Who was D.D.? According the vital records of Wenham, Daniel Dodge was the only adult resident in the town with the initials D.D. in 1710 when the stone was carved. Daniel was born in 1677 and would have been 33 years old at the time. He was a graduate of Harvard College, served as one of the deacons of the church, and held the office of town selectman in 1719. Milestones were commissioned by affluent and respected members of the local community. Daniel Dodge certainly meets that criteria. (Update 12-23-2011)
Milestone 15 on Route 121, Chester, New Hampshire.
It is located on west side of Rte 121 on private property. This milestone reads “1790 / 1 MCM / 15 M:H.” The lines under both lines of numbers and letter were used to as guidelines to keep the letters and numbers level.
“1790” - The year the milestone was erected.
“1 MCM” - 1 Mile (“M”) to Chester (“C”) Meeting House (“M”),
“15 M:H” - 15 Miles (“M”) to Haverhill (“H”)
Milestone 13 on Route 121, Chester, NH
It is located on east side of Rte 121 on private property. This milestone is similar in style but not exactly like the other Chester milestone (above). It was carved by a different carver. This milestone reads “1790 / CM 3 / 13 H”
“1790” - The year the milestone was erected.
“CM 3” - 3 Miles to Chester (“C”) Meeting House (“M”)
“13 H” - 13 miles to Haverhill (“H”)
This milestone / guidepost is located in front of branch Cemetery on Raymond Road (route 102) near the Chester & Raymond town line. The granite slab as two blast holes, a number of flat wedge quarry marks, and half round holes from the commercial plug & feather method. It post dates 1803 (based on the quarry marks) and prior to 1854 when Poplin changed its name to Fremont.
“CHESTER 4 1/2”
“DERRY 9 1/2 [POINTER HAND]”
“[POINTER HAND] RAYMOND 4”
“EPPING 8 M”
“POPLIN 4 M”
This milestone is located in front of 220 Chester Street (route 121) between the old Chester Turnpike and Candia Road. The carving is badly eroded by still legible.

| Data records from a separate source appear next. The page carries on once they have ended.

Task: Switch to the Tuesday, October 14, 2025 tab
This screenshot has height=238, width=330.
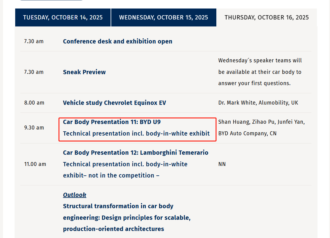Action: click(x=63, y=17)

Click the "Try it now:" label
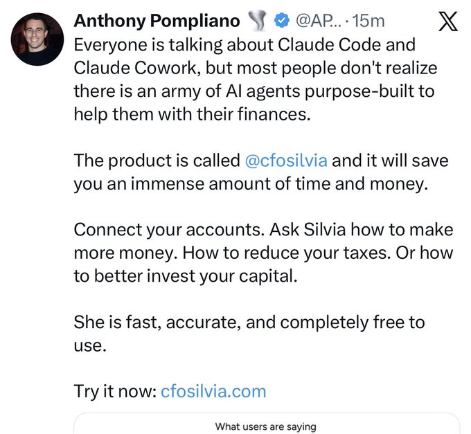pyautogui.click(x=114, y=390)
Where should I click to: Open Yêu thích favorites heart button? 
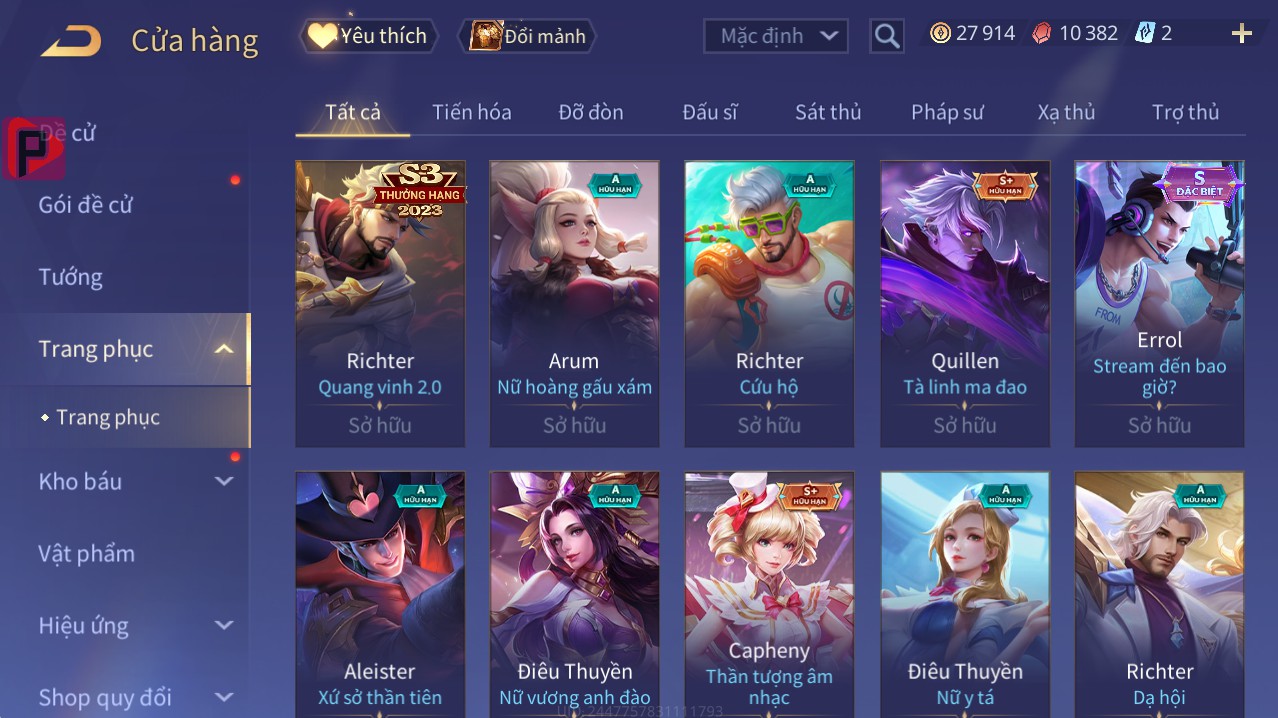coord(368,36)
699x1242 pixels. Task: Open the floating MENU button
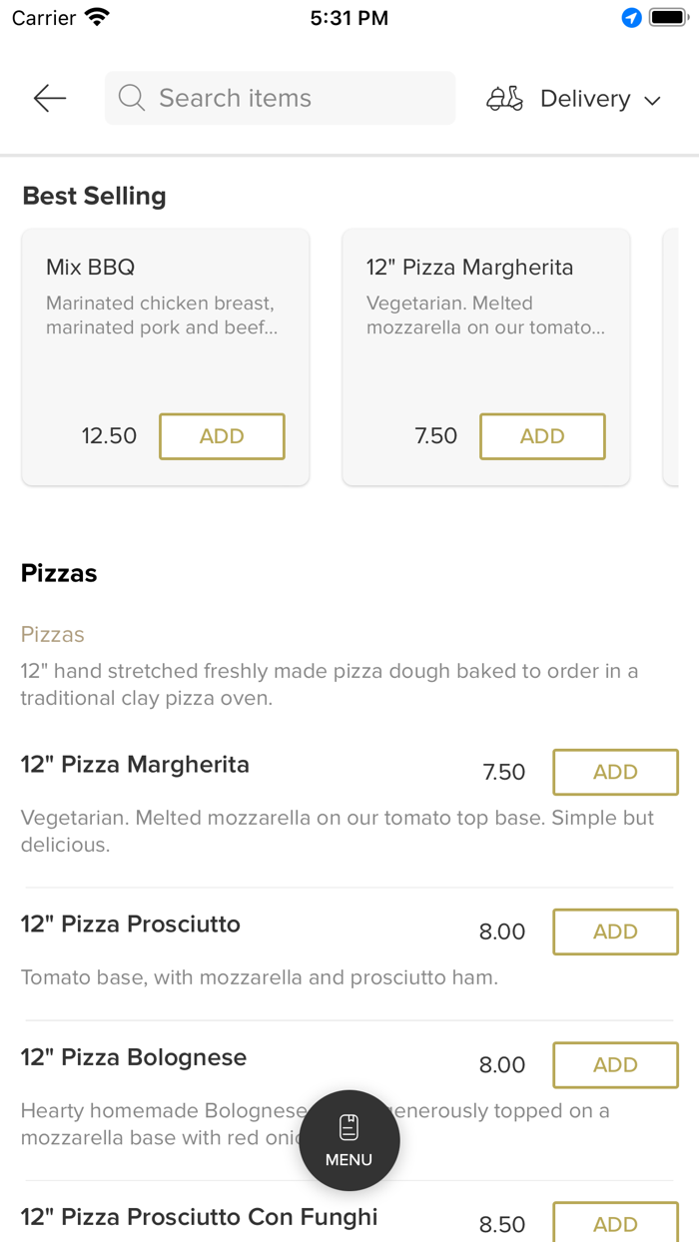click(350, 1140)
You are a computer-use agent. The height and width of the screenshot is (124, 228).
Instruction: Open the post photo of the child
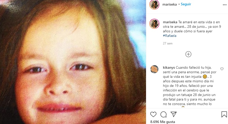[73, 62]
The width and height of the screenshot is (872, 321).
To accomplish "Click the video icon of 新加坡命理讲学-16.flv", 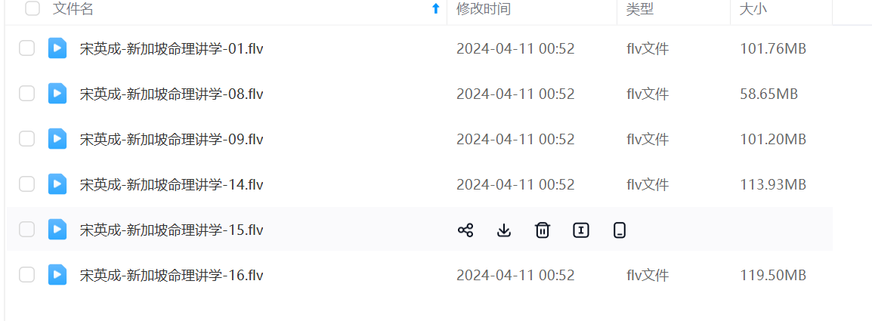I will 57,275.
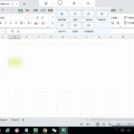The height and width of the screenshot is (134, 134).
Task: Open 偏好设置 preferences tile
Action: (x=62, y=14)
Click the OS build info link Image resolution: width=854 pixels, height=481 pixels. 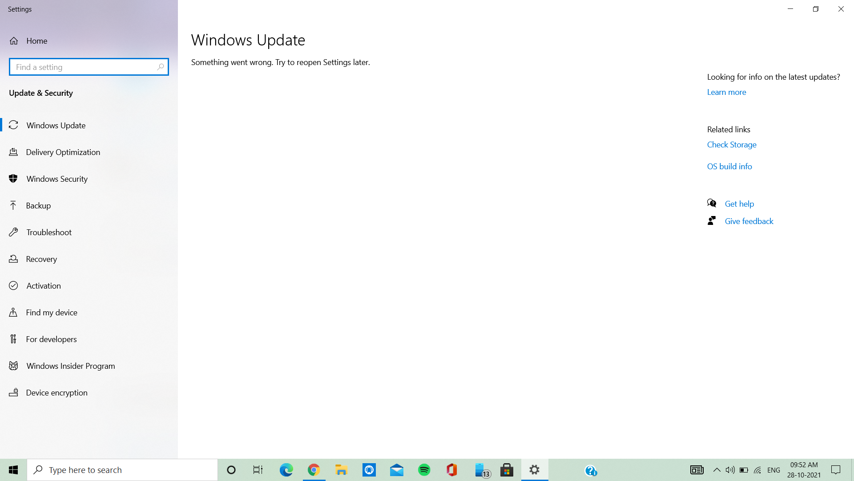click(729, 166)
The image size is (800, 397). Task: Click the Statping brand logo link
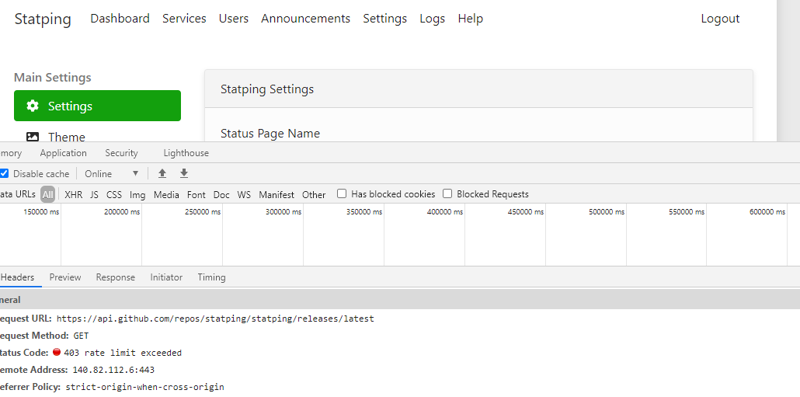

This milestone has fancy script writing for the “C T M” line (“Chester Meeting”). It located between 110 and 130 Candia Road in front of a stone wall.
“2 M” The top of the “2” is broken off
“C T M” Chester Meeting
“1790” The number ”1” is very faint
Hampton Falls NH
Milestone is of granite. People heading south towards Boston saw “B 46”. People heading north towards Portsmouth, NH saw “H 2”. “H” stands for Hampton, NH. The letters have serifs and the number 6 is formed by a small zero with a long curving tail. This tends to suggest 1700’s date for the milestone.
This milestone is on the property of Sandown Historical Society Musuem. The museum is housed in a former depot and has two old train cars. the Museum is open seasonally. The milestone reads “2 / Mils. To / Chr. M.H. / 14m. Extr.” This translates as 2 miles to Chester Meeting House / 14 miles to Exeter. The milestone is undated. It shows strong similarities to the two dated milestones in Chester. This suggests a circa 1790 - 1800 date for this milestone.
“2 / Mils. To / Chr. M.H.” - 2 Miles to Chester, where the highway joins modern Route 121, a old highway between Manchester & Haverhill, MA.
“14m. Extr.”- 14 Miles to Exeter.
This milestone is also on the grounds of Sandown Historical Society Depot Museum
“1790” The year the milestone was carved
“C M 4” Chester Meeting House 4 Miles
H B 14 M” Haverhill, Mass. Border 14 Miles
This milestone is located at 223 Pembroke St (Route 3) in front of the former Kimball Tavern.
“1793” The year the milestone was carved
“19 TO” 19 miles to
“C . M . H” Chester Meeting House
“35 M TO” 35 miles to
“H . 6” Haverhill 6
“M TOC” Miles to Concord
“D . K” The initials of the man who commissioned the stone David Kimball
This milestone indicates two miles to downtown Portsmouth, NH. It is located at the junction of Peverly Road & Middle Road relocated a few feet into the cemetery. The granite post was quarried using the commercial plug & feather moethod and therefore post dates 1803.